Dr. Berg was right: my illness got worse.

Oh, did it get worse.

The hardest thing about living alone is being sick all by yourself.

Home for me was a condo three-quarters of the way up a high hill in Danbury. I’d purchased it the year after I got the job at the library, so I’d been living there for a long time, but you couldn’t really call it a home. Maybe that’s the thing about condos; even when you own one outright it still feels like temporary lodging, like the place you’re living only until you get serious about what you’re going to do in life. At any rate, that was certainly the case with my condo, which I’d only decorated in the most marginal sense. Sure, I’d hung things on the wall—framed photographs that Best Girlfriend, who had made a whole career out of being something of a camera buff, had taken. And of course there was furniture, mostly of the looks-like-Domain-but-bought-at-a-shop-cheaper-than-Domain variety. I’d even painted: yellow in the tiny kitchen, leaf in the bathroom, heather in the dining and living rooms, periwinkle in the master bedroom. Every now and then I bought a few plants; but, with my black thumb, none of them ever survived for very long. So, despite my meager efforts, it still all had the look of a way station, a place to provide temporary shelter until I found where I was really meant to be.

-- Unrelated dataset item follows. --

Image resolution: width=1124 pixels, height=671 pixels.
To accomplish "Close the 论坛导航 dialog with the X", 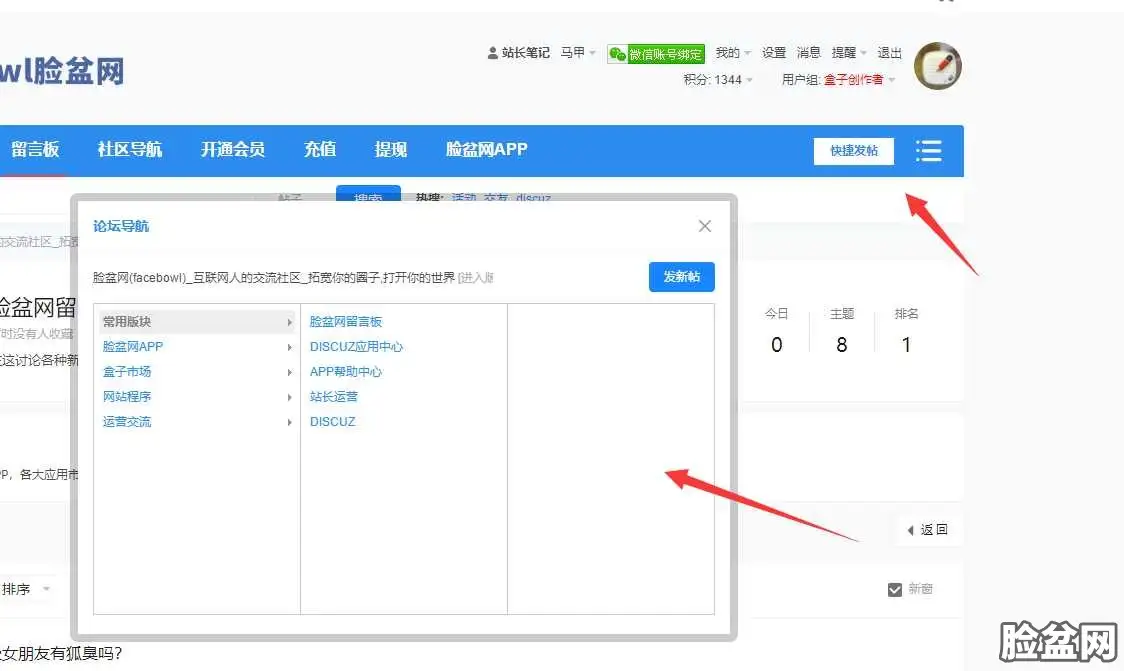I will [x=705, y=226].
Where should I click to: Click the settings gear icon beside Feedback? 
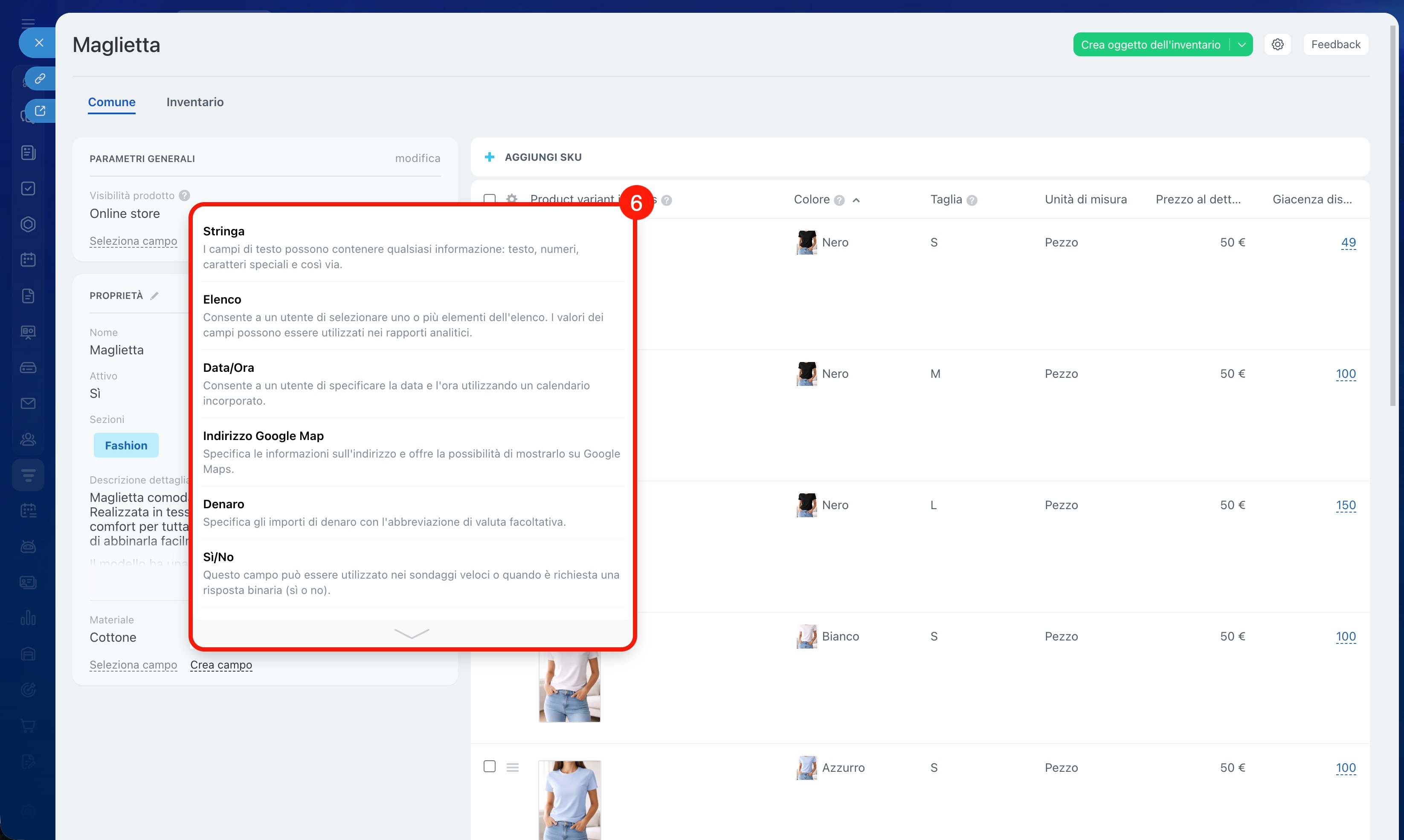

For a week I remained there, alone in my temporary shelter, contemplating my current pain and the past life I had lived.

There are really no words to describe the physical pain of chicken pox at thirty-nine. I’d certainly experienced my own fair share of pain in my life—the usual sprains and broken bones brought on by a life lived both athletically and carelessly. (Okay, I’m a klutz.) And I’d even had a fair amount of dental work done without benefit of Novocaine. (I hate needles.) But nothing had prepared me for this. (Nothing.)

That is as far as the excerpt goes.